Not long ago my staff and I shifted gears and set aside a chunk of our planned professional development to allow ourselves some time to connect. Once we were there (well, on the Zoom together anyway), people listened and I think heard the overwhelming truth that while we may be stressed, while we may hold on more to worry than we’d like, and while many of us (at least by a show of hands) aren’t sleeping as well as we wish we were, we are not alone.
Along with our stories we shared some laughter, hardly a surprise with our caring staff, and some ideas about how we can continue to adjust things as we start the new semester. Most of all it felt like the alchemy of this adjusted day made something better than gold out of our very raw and real emotions. I think many of us felt something almost akin to hope.
It was nice to have permission to feel that too.
Comprehensive distance learning has been hard. It’s been hard on students, on teachers, on staff, and on families. We try our best and work with purpose and professionalism, and sometimes the results are pretty great. Other times, well, comprehensive distance learning is hard.
So for that professional development, after listing a menu of options for a variety of topics I added one last option for my staff.
“Finally,” I wrote, “I’d like to add one more: permission. If you need to not attend one of these, if you need to go for a walk, snuggle with your pet, or call a friend, then please give yourself permission to do so. You matter so much, and taking care of yourself, showing yourself kindness, and giving yourself grace, all these are important too.”
As educators we are givers. We give to our students, our colleagues, and our school community. We give of our time, our hearts, and sometimes our pocketbooks. We give to everyone who needs us, except (all too often) ourselves.
Few staff members took me up on that final choice, though the responses I got to that PD email were as kind as they were heartfelt, and I like to imagine that the willingness to shift gears and focus on engaging with one another might have helped too.
And then I got an email from one of my amazing teachers who I’d asked for ideas about future PDs. She wrote some very kind words about including that final option and then offered some suggestions that made me smile:
“That’s a long intro to some ideas,” she wrote, “and I don’t know what boxes you have to check so that site PD is indeed site PD, but….
“Permission to relax. Permission to laugh. Permission to learn from our mistakes and from each other without a heavy title/subject attached.
“Remote Teaching BINGO (have had a silly autocorrect in Zoom chat, have typed an angry email that you didn’t send, cried during Zoom, cried after Zoom, stopped everything mid-Zoom and pivoted because it clearly wasn’t working, is feeling your eyesight go downhill because of all this screen time)
“An option to read/listen to/watch all these lovely “we’re not alone/here’s someone who loves teachers giving you advice” articles, clips, etc. that staff members share and I, for one, would love to read/listen to/watch, but honestly… when? If you TOLD me to pick one, sit back and watch it? I would.

### Aim of the exercise
Reproduce the passage from the piece on staff professional development verbatim, starting at "Not long ago" up to and including "feel that too.".

### Given records
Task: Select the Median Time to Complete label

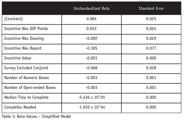Action: click(x=26, y=97)
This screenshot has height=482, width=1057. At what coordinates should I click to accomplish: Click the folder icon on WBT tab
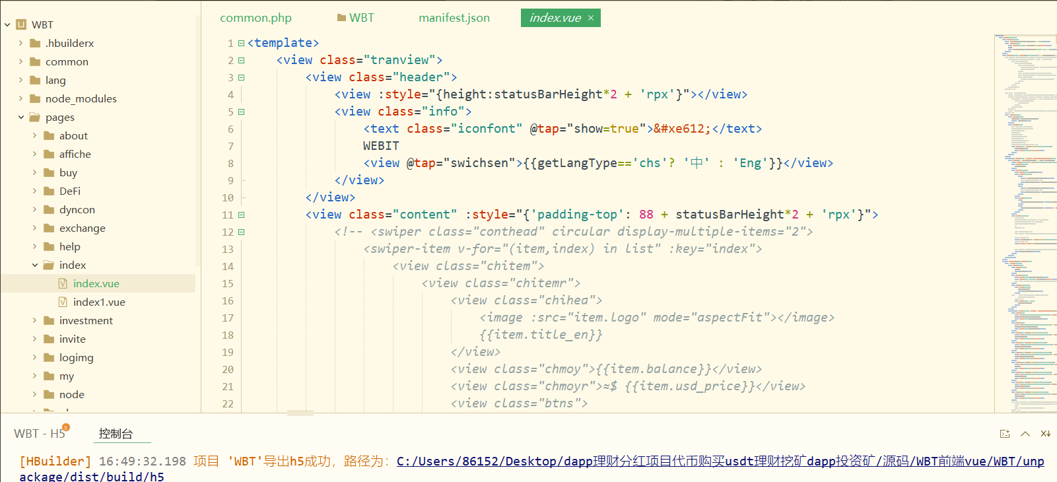tap(341, 18)
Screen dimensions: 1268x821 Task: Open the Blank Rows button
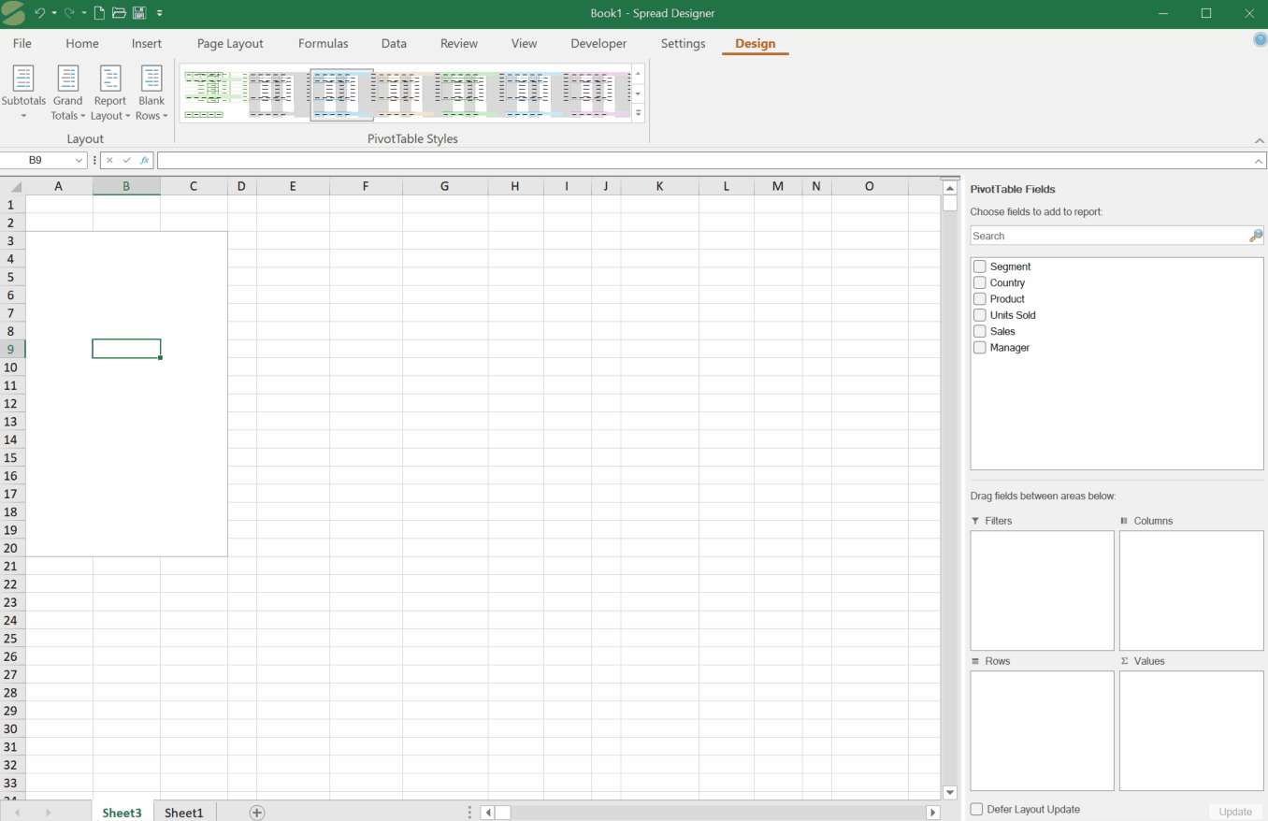[151, 94]
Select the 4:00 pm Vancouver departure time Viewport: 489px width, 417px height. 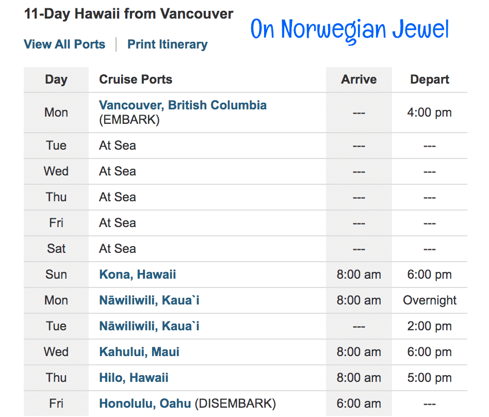tap(430, 113)
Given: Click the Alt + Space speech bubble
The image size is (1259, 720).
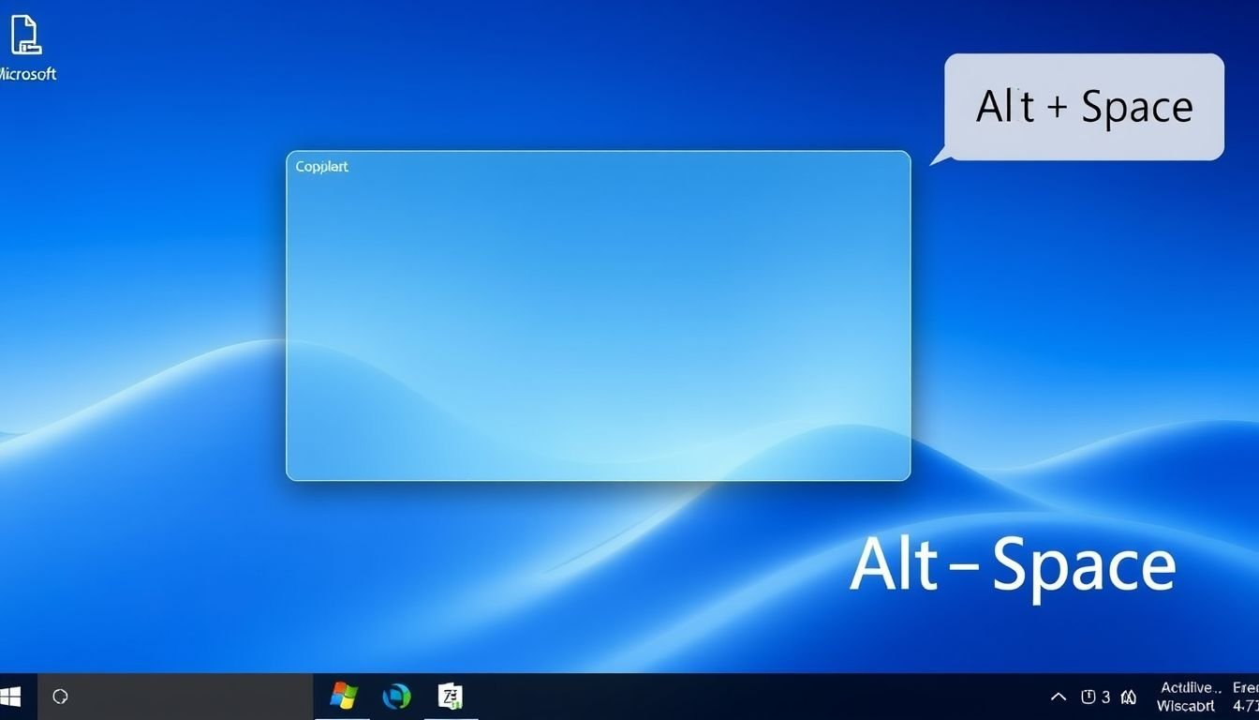Looking at the screenshot, I should [1084, 106].
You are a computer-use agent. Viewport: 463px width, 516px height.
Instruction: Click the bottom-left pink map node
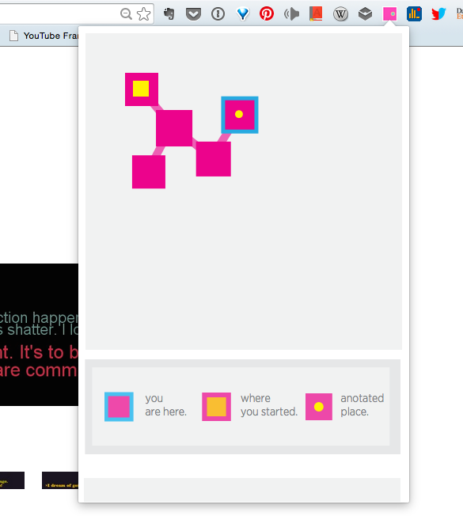pos(149,172)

### Result for this task
Not long ago my staff and I shifted gears and set aside a chunk of our planned professional development to allow ourselves some time to connect. Once we were there (well, on the Zoom together anyway), people listened and I think heard the overwhelming truth that while we may be stressed, while we may hold on more to worry than we’d like, and while many of us (at least by a show of hands) aren’t sleeping as well as we wish we were, we are not alone.
Along with our stories we shared some laughter, hardly a surprise with our caring staff, and some ideas about how we can continue to adjust things as we start the new semester. Most of all it felt like the alchemy of this adjusted day made something better than gold out of our very raw and real emotions. I think many of us felt something almost akin to hope.
It was nice to have permission to feel that too.